Especially if you want that random to be strong enough for encryption, then it would take you just few hours to study current solutions, some industry solutions even involving special HW chip with white noise generator, used as random value generator.
As you want it only for a game, it's not that bad, but still a bit tricky.
I just guess you are in real mode (as you use 16b registers), so read BIOS ticks-since-midnight as one source of entropy:
xor ah,ah ; ah = 0
int 1Ah ; returns in cx:dx ticks since midnight (18.2Hz ticks)
; let's mix the cx:dx a bit together to get a bit more entropy out of it
rol cx,8
xor dx,cx
xor [RNG_Seed],dx ; "add" that entropy to the original seed
This will improve it a bit, but it's still a bit poor solution (running the game at the same time may easily produce the same random values), so here is another suggestion for "cheap" source of entropy:
Ask player for example to enter name (at least 3 chars), and time each keystroke by doing inc counter
all the time while waiting for key, keeping lower 4 bits of counter every time (3 chars + enter = 4 * 4bits = 16 bits in total).
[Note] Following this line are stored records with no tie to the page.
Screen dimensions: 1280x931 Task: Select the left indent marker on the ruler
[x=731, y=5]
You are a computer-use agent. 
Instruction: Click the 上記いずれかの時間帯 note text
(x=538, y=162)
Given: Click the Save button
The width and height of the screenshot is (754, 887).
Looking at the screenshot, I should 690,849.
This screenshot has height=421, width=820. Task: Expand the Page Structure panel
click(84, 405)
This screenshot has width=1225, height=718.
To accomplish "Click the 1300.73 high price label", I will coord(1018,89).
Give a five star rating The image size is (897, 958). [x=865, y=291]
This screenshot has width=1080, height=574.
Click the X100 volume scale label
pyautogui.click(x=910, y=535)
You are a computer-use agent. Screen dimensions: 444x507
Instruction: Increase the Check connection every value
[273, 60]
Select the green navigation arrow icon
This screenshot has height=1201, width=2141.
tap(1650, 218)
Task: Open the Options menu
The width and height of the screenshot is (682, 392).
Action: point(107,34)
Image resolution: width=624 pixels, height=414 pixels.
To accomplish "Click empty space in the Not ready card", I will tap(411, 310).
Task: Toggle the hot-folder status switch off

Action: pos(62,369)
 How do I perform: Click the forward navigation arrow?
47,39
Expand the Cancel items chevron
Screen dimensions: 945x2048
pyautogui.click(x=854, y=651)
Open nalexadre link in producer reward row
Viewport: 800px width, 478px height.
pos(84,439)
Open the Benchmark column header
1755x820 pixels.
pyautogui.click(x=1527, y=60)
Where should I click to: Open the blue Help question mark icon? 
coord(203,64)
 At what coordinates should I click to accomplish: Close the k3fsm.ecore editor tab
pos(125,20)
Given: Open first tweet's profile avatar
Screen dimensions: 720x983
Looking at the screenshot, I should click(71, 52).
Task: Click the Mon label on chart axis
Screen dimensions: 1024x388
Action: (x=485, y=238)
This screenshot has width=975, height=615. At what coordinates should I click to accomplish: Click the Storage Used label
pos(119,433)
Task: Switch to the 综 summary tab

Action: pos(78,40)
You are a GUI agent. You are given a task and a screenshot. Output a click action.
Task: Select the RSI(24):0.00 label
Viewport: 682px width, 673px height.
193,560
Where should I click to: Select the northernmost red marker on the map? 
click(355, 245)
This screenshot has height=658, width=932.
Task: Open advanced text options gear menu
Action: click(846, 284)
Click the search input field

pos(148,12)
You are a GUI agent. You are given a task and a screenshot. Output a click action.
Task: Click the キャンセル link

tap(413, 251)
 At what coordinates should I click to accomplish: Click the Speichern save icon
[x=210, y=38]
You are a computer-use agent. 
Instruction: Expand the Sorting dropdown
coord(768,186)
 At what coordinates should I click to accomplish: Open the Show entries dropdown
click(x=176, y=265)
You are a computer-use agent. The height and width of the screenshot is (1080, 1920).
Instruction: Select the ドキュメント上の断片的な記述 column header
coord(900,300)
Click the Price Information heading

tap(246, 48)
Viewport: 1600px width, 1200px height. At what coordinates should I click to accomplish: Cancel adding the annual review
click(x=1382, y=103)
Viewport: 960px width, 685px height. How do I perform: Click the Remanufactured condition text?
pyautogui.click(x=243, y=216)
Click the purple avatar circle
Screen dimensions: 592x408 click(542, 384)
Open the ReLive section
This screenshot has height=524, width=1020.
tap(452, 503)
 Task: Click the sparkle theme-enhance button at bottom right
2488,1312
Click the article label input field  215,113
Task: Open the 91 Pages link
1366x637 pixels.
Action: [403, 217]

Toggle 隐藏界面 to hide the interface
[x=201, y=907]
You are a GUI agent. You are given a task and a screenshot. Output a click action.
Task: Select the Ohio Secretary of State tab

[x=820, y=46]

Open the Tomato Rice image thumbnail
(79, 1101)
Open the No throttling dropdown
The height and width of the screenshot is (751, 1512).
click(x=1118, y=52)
Then "add" (xor) that to the RNG_Seed
again.
These two things should produce enough entropy for game RNG (but not enough for security purposes, like encryption).
EDIT: as noted in comments, when mixing different seed values, make sure they either don't relate, or use rather add
than xor
. My original idea was to use BIOS ticks since midnight, xor
-ed against some random memory of your variable (probably zero, BTW, cleared by OS during exe load), and then measuring time of keystrokes of user, those composed as 4:4:4:4 bits of 4 keystrokes (no xor, just appended to each other until full 16b are ready), and to use final value with xor
over the main seed. As the keystrokes are not related in any way to the BIOS ticks, this shouldn't interfere and xor
should work well in this particular case.
Also why 4:4:4:4 from keystrokes, and not single 16b value every time xor-ed over and over. I expect you to implement that keystroke delay-counter by calling int 16h, ah=1
, so if you will loop infinitely over this one, and increment some counter, it's very likely it will run over 16 values very quickly (under thousand of second I guess). Then using the low 4 bits of such counter can be hardly related to the way how [fast] the user hits the keys. While on very slow computer using full 16b of waiting for user may actually produce somewhat similar bit patterns in upper bits (i.e. user hitting key every time somewhere between 10000-13000 value of counter -> top 2 bits are always zero and the whole top 8 bits will be very similar each time). So that's what I mean by using low 4 bits, joining four of them together to form 16b value. If the user enters longer name, I wouldn't even use those further keystrokes for seed adjusting, only the first four. And I would probably do some debugging to see how it works in reality, maybe I'm overly optimistic about the results and there's some hidden sync-like catch. But I'm too lazy to actually write it and try (it's like ~20 lines of code, but would require dosbox and some DOS debugger).